Segment Start: Dataset
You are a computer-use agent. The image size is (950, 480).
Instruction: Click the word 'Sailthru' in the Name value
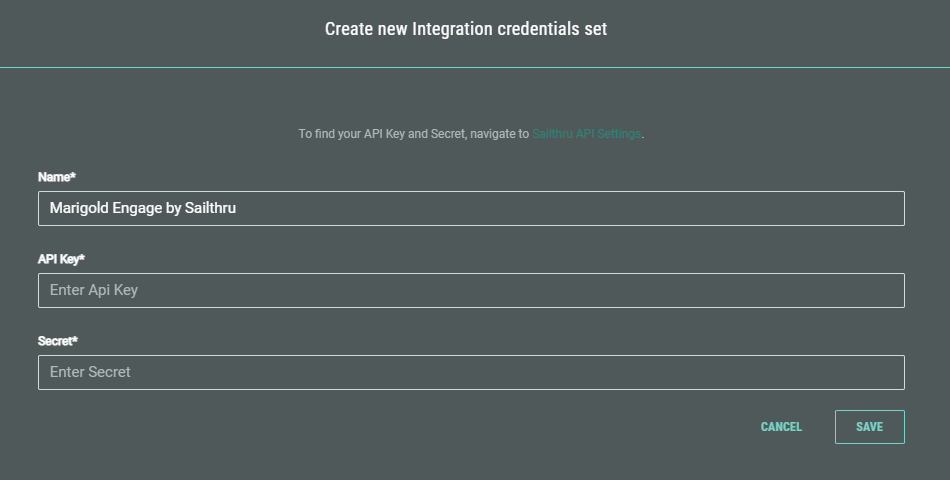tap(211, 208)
Segment End: Dataset
Segment Start: Dataset
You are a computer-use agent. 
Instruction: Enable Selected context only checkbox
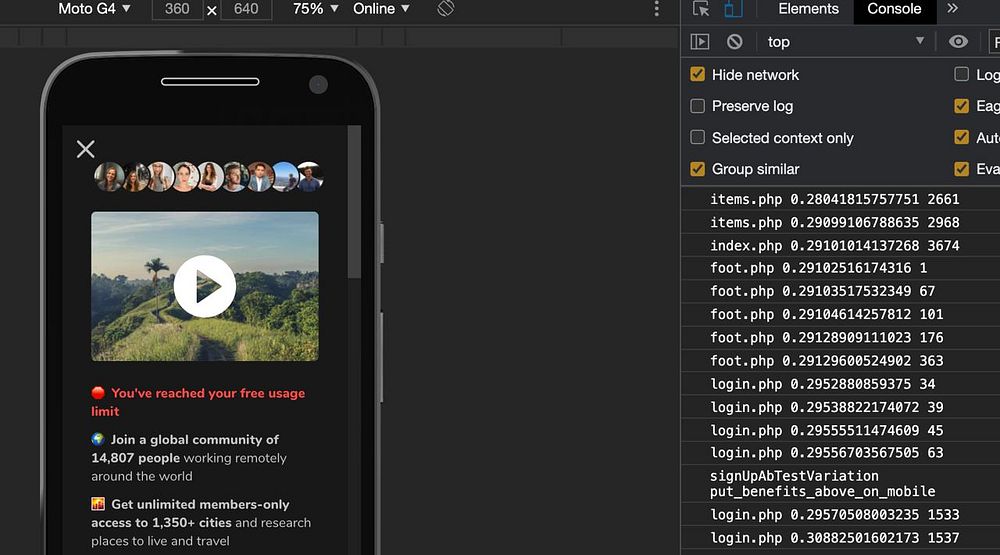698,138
Segment End: Dataset
» Task prompt:
Only the lines containing "computer" are needed; pull them out of the listing.

» Expected answer:
You are a computer-use agent. The image size is (950, 480).
You are a computer-use agent. 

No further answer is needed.